Restarting Elasticseach node — the safe way

Elasticsearch is being used in a lot of companies as a great search-engine thanks to its speed and scale. At Dynamic Yield, we are using Elasticsearch as part of our recommendations engine and handle thousands of requests per second.

Terminology

Elasticsearch cluster contains several nodes that can play one or more roles: master, data, ingestion, etc.

Elasticsearch cluster

Concepts

Before we proceed, there are a few Elasticsearch principles to keep in mind:

  1. Elasricseach is trying to balance all shards between all data nodes (both primary and replica shards). This is done by dividing the total number of shards by the number of data nodes (and not by their size! there’s a great post reviewing that issue). Say we have 1,000 shards and 8 data nodes, 125 shards will be allocated to each node.
  2. If a data node goes down for some reason, all of its shards will become “unassigned shards” and Elasticseach will try to assign them on different nodes (by duplicating other replicas of those shards).
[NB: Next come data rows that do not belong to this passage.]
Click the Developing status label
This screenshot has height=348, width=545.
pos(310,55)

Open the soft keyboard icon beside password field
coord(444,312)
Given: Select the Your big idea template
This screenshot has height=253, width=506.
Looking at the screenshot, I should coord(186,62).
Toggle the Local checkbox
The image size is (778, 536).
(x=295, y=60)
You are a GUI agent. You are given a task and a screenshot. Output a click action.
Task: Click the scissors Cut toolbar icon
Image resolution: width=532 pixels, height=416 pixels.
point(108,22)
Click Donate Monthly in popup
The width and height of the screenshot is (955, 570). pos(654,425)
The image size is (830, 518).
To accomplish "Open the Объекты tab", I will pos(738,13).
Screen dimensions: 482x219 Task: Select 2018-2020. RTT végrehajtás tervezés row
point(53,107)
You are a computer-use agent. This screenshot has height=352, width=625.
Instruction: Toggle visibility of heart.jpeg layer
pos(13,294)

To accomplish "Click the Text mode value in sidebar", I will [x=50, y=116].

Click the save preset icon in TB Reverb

During that time, the cluster state might be red or yellow.
  1. Latency: the more replicas we have the more nodes can handle our search queries.

Mitigating risks

But what if we have a planned restart? we can count some reasons for that:

  1. Node termination (for changing availability-zone for example).
  2. Changing Elasticsearch’s static settings.
  3. Unexpected behavior such as high JVM heap usage that requires Elasticsearch process restart.

The simple way

Just stop Elasticsearch service:

service elasticsearch stop

The safe way

Elasticsearch provides us a rich REST API, so why not use it?

PUT _cluster/settings
{
"transient": {
"cluster.routing.allocation.exclude._name": "<node_id>"
}
}
GET _cat/allocation/<node_id>
GET _cat/allocation
service elasticsearch stop
service elasticsearch start
PUT _cluster/settings
{
"transient": {
"cluster.routing.allocation.exclude._name": ""
}
}

Summary

We saw how we can perform a safe restart to Elasticsearch node with minimal risk and a small additional effort. That way we ensure our production environment is safe and stable.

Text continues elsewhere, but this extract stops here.